**** DATA SECTION

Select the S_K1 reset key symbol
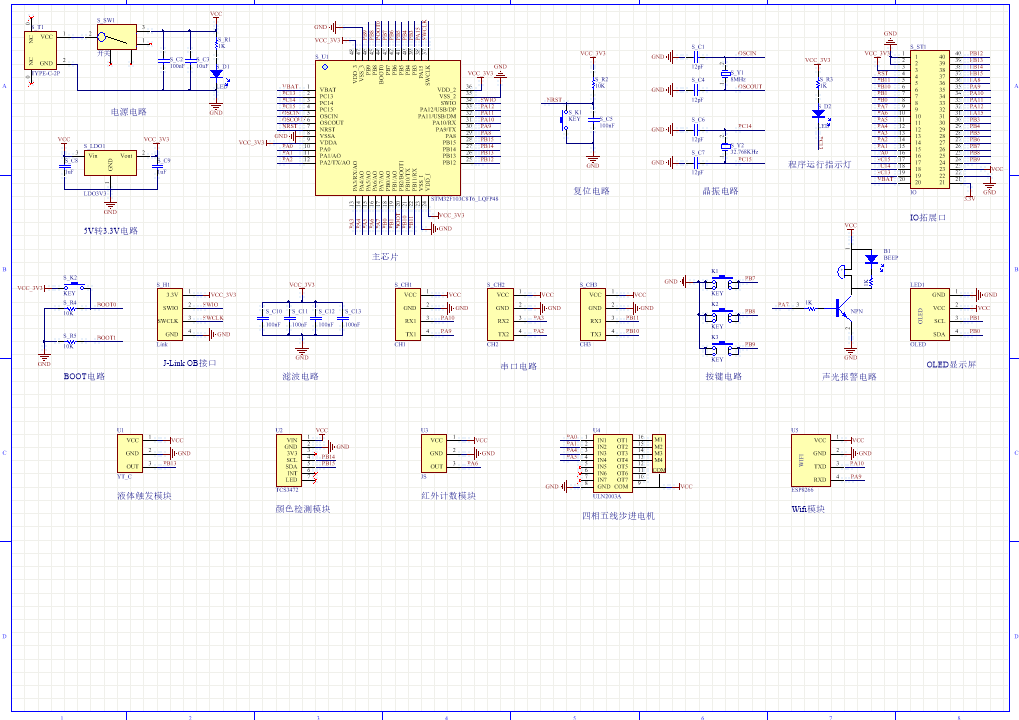Screen dimensions: 1019x720 (x=564, y=119)
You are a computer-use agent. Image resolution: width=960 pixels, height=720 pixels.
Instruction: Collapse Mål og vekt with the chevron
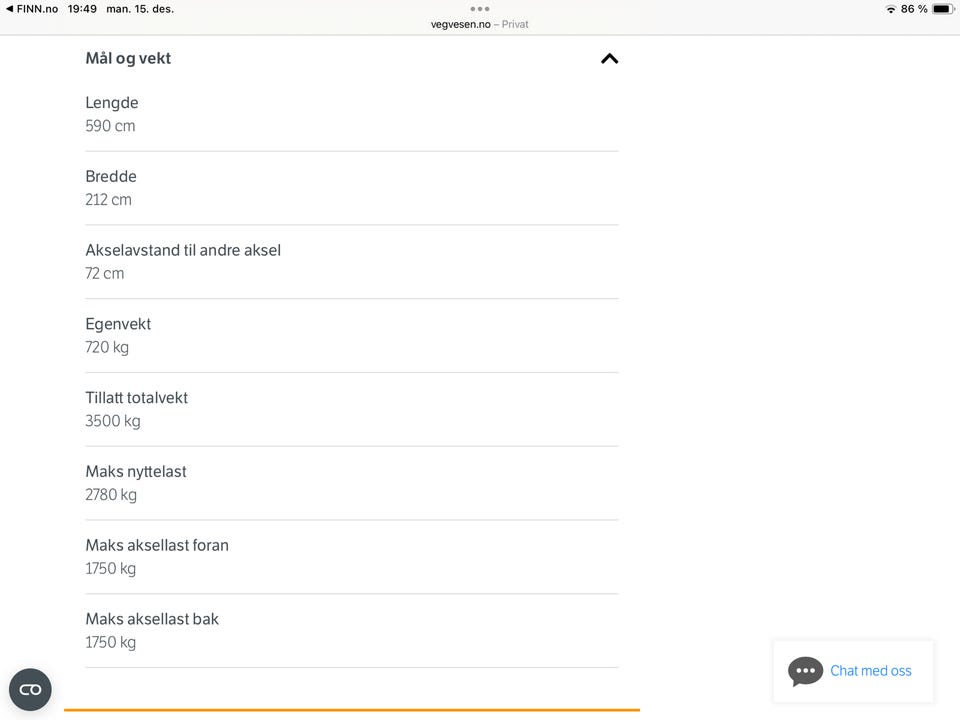click(x=609, y=58)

********

- _EXERCISE AIM_: All that is needed here is the run of lines from the one containing "Instruction: Collapse Mål" through the end of the material above, reproduced exactly and without pictures.

- _RESPONSE AREA_:
Instruction: Collapse Mål og vekt with the chevron
click(x=609, y=58)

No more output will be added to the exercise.